CBO Teórica 2 - Prova de Especialidades da Oftalmologia — Prova 2012
São opções cirúrgicas para correção do estrabismo causado por paresia unilateral do músculo oblíquo superior:
Paresia de IV par → Hipertropia que ↑ na adução e na inclinação da cabeça para o lado afetado.
O tratamento cirúrgico da paresia do oblíquo superior foca em enfraquecer os músculos hiperatuantes (ipsilateral inferior oblique) ou seus 'yoke muscles' (contralateral inferior rectus).
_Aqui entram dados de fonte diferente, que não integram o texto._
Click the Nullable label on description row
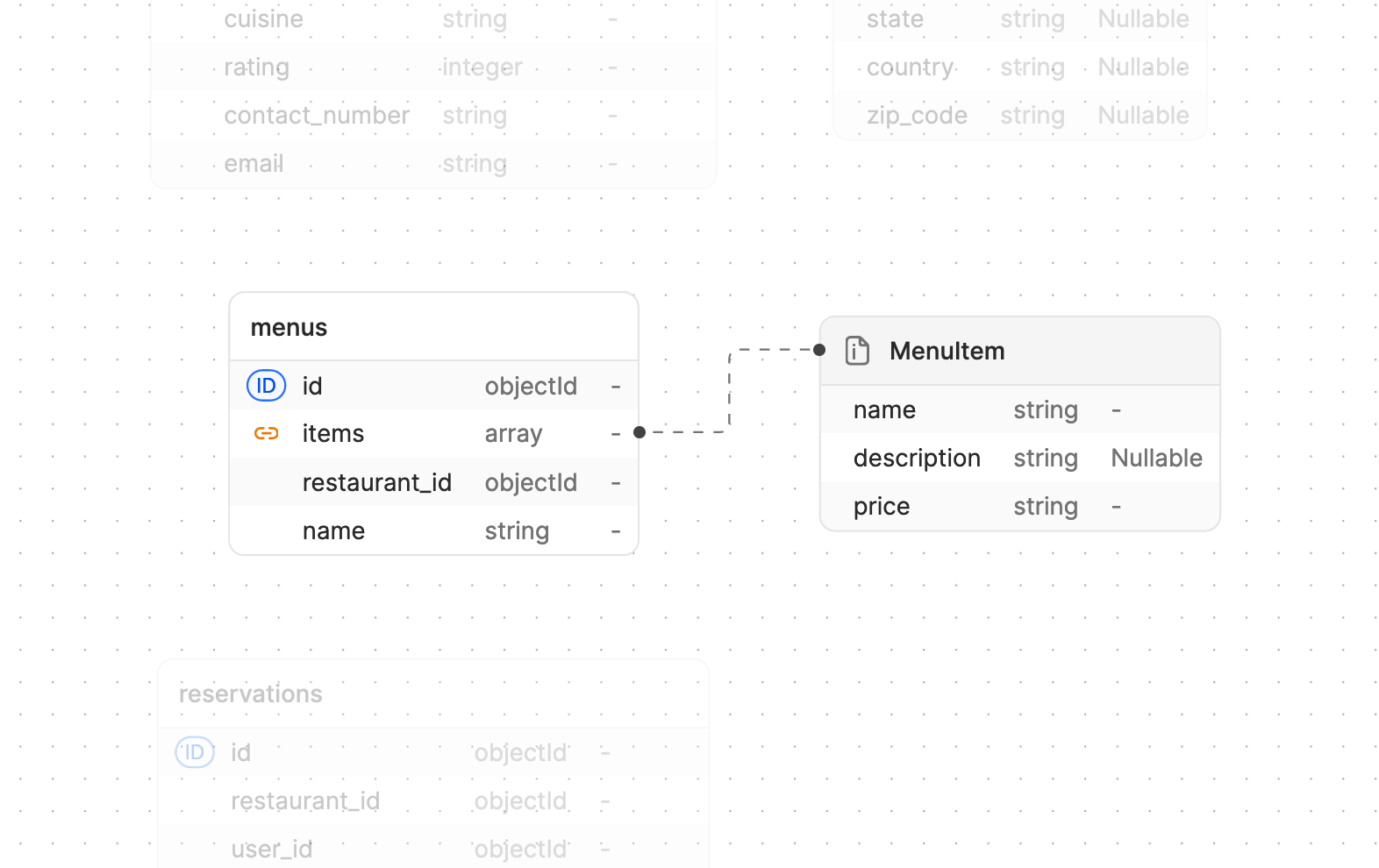This screenshot has height=868, width=1379. (x=1156, y=458)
A paresia do IV par craniano (nervo troclear) é a causa mais comum de estrabismo vertical adquirido. O músculo oblíquo superior é responsável pela inciclodestorsão, depressão (principalmente em adução) e abdução. Sua fraqueza gera um desequilíbrio que resulta em hipertropia e exciclotorção. O planejamento cirúrgico é guiado pela magnitude do desvio nos diferentes campos do olhar. O enfraquecimento do reto inferior contralateral (músculo conjugado) e do reto superior ipsilateral (antagonista direto na elevação/depressão) são estratégias válidas para reduzir a hipertropia, especialmente quando o desvio é significativo no olhar para baixo ou em posição primária.
Segundo a Lei de Hering, o estímulo nervoso é enviado igualmente para os músculos conjugados (yoke muscles). O oblíquo superior de um olho atua junto com o reto inferior do olho contralateral (ambos são depressores). No caso de paresia do oblíquo superior, o enfraquecimento do reto inferior contralateral ajuda a equilibrar o desvio vertical, especialmente em posições de olhar para baixo, onde a diplopia é mais sintomática.
Os pacientes apresentam hipertropia do olho afetado, que piora na adução (olhar para o lado oposto) e na inclinação da cabeça para o ombro ipsilateral (Sinal de Bielschowsky positivo). Frequentemente, o paciente adota uma posição compensatória da cabeça (torcicolo), inclinando-a para o lado saudável para minimizar a diplopia vertical e torsional.
O enfraquecimento do oblíquo inferior ipsilateral é a cirurgia mais comum para paresia de IV par quando há hiperfunção desse músculo (antagonista ipsilateral). No entanto, em casos de desvios maiores ou específicos em certas posições do olhar, a combinação com o enfraquecimento do reto inferior contralateral ou reto superior ipsilateral pode ser necessária para alcançar o alinhamento ocular.